Обоняние ящеров считается не особо острым. С нюхом у динозавров получше, чем у крокодила, но до кошки им далеко. К тому же сейчас здесь ужасно воняет горелым. Но от меня наверняка исходит запах страха, а это сигнал. Пусть я уже немного успокоилась, но что творилось тогда, когда я отчаянно выбиралась из плавящегося модуля… Спорю, феромоны разлетелись по всему острову.
Шелест в зарослях. Что-то идет сюда!
Длинная шея, маленькие, как у птицы, ноги, тонкие цепкие ручки. Беспокоиться не о чем. Всего-навсего струтиомим [64] — изящный динозаврик, хрупкое, похожее на птицу существо едва ли двух метров ростом. Влажные золотистые глаза серьезно взирают на меня. Ящер вертит головой, как страус, — щелк-щелк, словно размышляет, не подойти ли ему поближе. Кыш! Иди заклюй стегозавра [65] . Отстань от меня.
64
Струтиомим ("подражающий страусу") — длинноногий, подобный страусу динозавр.
65
Стегозавр — травоядный динозавр.
Продолжая пощелкивать, струтиомим удаляется.
Первый раз в жизни стояла так близко к живому динозавру. Хорошо хоть, экземпляр попался не из крупных.
9.00. Хочется есть. Чем же мне тут питаться?

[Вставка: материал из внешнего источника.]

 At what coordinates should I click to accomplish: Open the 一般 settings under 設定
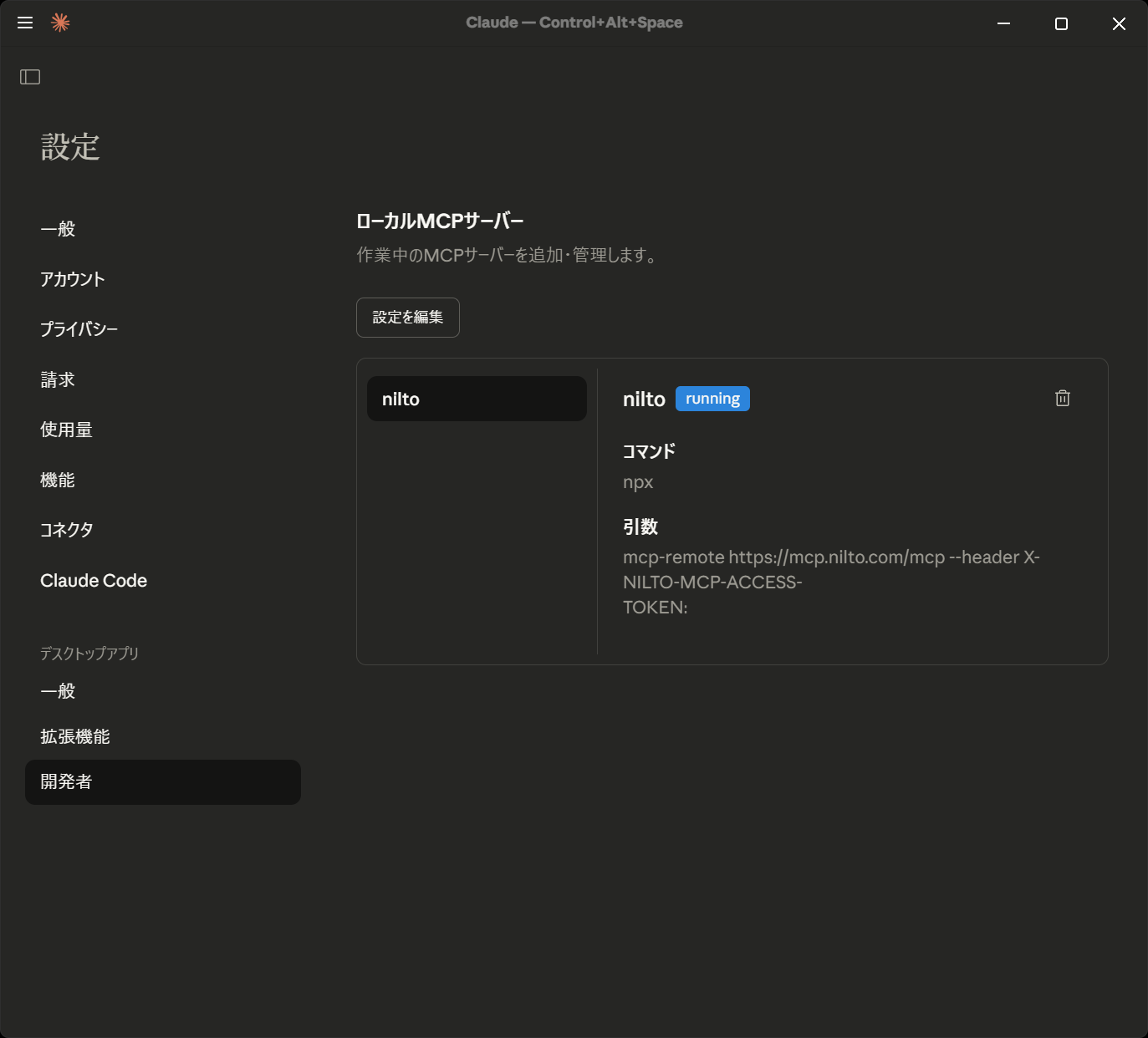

Говорят, жареные почки папоротников не так уж и плохи. А как насчет сырых? Однако очень много растений, будучи приготовленными, съедобны, в противном же случае ядовиты. Никогда раньше не задумывалась о таких вещах. В конце концов, нам, живущим в наших маленьких асептических средах, не требуется особых знаний о дикой природе. Как бы то ни было, прямо перед расщелиной на кусте цикадофита висит мясистая, съедобная на вид шишка. Поскольку вариантов нет, попробую ее сырой. Едва ли я сумею зажечь огонь трением одной палочки о другую.
Чтобы добыть шишку, потребовалось поработать. Кручу, верчу, тяну, рву — есть! Совсем не такая сочная, как казалось. Скорее резиновая, будто жвачка. Впрочем, довольно вкусная. К тому же, возможно, содержит полезные углеводы.
Шаттл прилетит за мной не раньше чем через тридцать дней, а до тех пор никто не станет меня искать, да что там — обо мне и не подумают. Я предоставлена самой себе. Какая тонкая ирония: мне отчаянно хотелось убраться с Вронски, (бежать от всех этих споров и пререканий, маневров и манипуляций, бесконечных собраний и распоряжений, взаимных финтов и притворства, от всего мерзкого политического дерьма, в котором тонут ученые, ставшие администраторами. Тридцать дней благословенного одиночества на острове Динозавров! Наконец-то прекратится тупая пульсация в голове, разламывающейся от ежедневных стычек с директором Сарбером. Снова чистая наука! А потом — крушение, и вот я здесь, прячусь в кустах, гадая, что произойдет раньше: то ли я умру от голода, то ли кто-то проголодавшийся сожрет меня.